ARBEITSANWEISUNGEN:
- A) Welche Grafikkarte hat Th0rin laut dem Forenthread in seinem Rechner?
- B) Gib den Forenthread von „Sorry. Hab vergessen“ bis „andere Games gegentesten.“ wortgetreu wieder.

EXTRAHIERTER TEXT:
Bisher hatte ich keine Soundprobleme, aber ich habe z.Z. auch keine anderen Spiele installiert, um das vergleichen zu können. Könnte das ein Hardware-Fehler sein oder liegts vielleicht an den Treibern?  

Schonmal danke im Vorraus


----------



## HisN (14. Januar 2019)

Zockst Du TESO mit der iGPU?
Ich hâtte jetzt zuerst auf die CPU getippt


----------



## Th0rin (14. Januar 2019)

Sorry. Hab vergessen zu erwähnen, dass ich ne GTX 1060 6GB drin hab. Also ich benutze nicht die Onboard-Grafik.


----------



## HisN (14. Januar 2019)

Ich würde mal schauen was die HDD Led und der CPU Takt zu den Standbildern sagt und andere Games gegentesten.


----------



## Th0rin (14. Januar 2019)

Vielleicht hast du ne Idee, wenn ich dir sage, dass mein Rechner nach jedem Kaltstart einmal kurz neustartet bevor er bootet. Man hört ein kurzes Klacken, LEDs gehen ganz kurz an. Dann is er aufeinmal aus und bootet dann normal. Aber wie gesagt nur nach einem Kaltstart. Keine Ahnung, ob man da nen potenziellen Zusammenhang erkennen kann.


----------



## Lichtbringer1 (14. Januar 2019)

Hast du mal auf die Mainboard Fehlercode Anzeige geschaut? Vielleicht hilft dir diese ja weiter.


----------



## Th0rin (14. Januar 2019)

Entschuldige, dass ich so blöd frage. Aber was ist das für ne Anzeige? Ich habe keinerlei Errors o.ä. gesehen beim Booten. Oder meinst du während dem Betrieb?


----------

ANGEZEIGTE INFORMATIONEN:

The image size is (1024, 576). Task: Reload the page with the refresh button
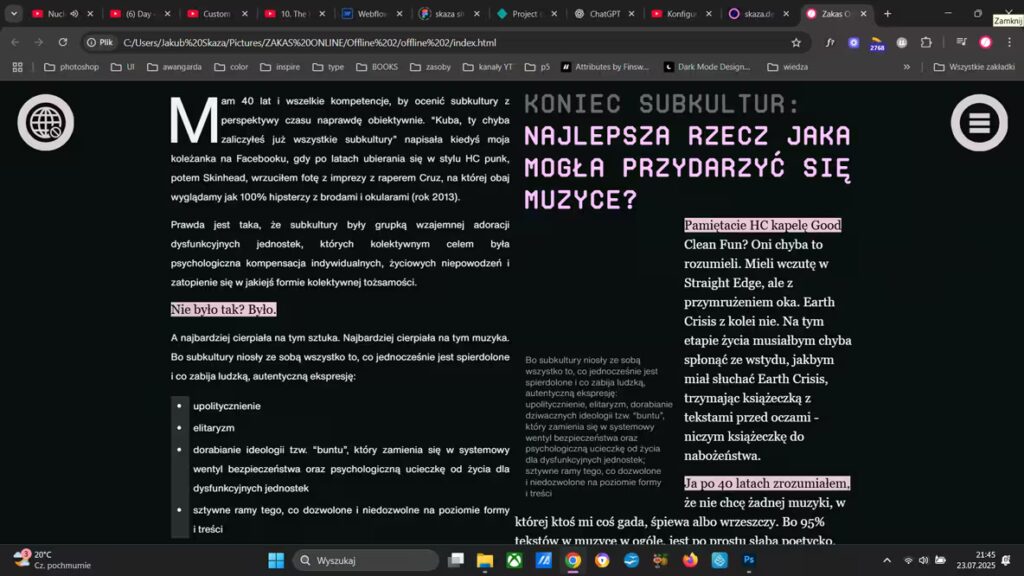(63, 43)
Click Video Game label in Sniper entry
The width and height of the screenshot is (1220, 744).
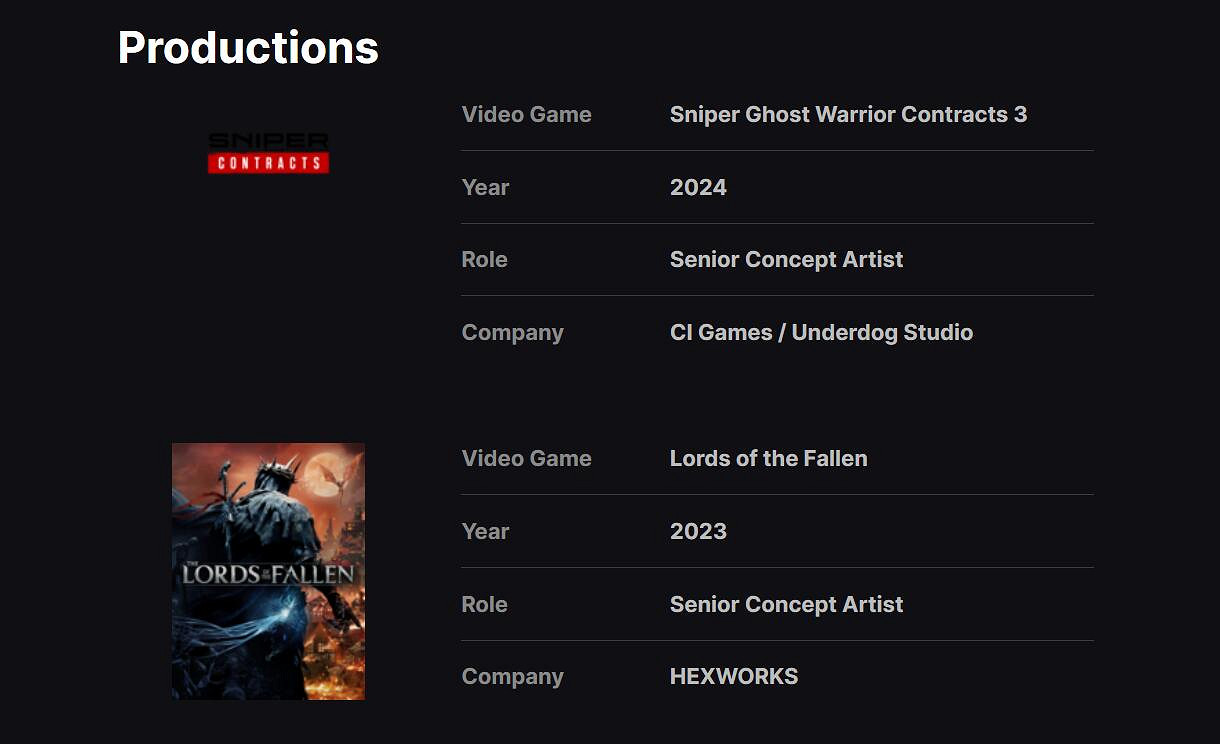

LÖSUNGEN:
- A) Eine GTX 1060 6GB.

- B)
Sorry. Hab vergessen zu erwähnen, dass ich ne GTX 1060 6GB drin hab. Also ich benutze nicht die Onboard-Grafik.


----------



## HisN (14. Januar 2019)

Ich würde mal schauen was die HDD Led und der CPU Takt zu den Standbildern sagt und andere Games gegentesten.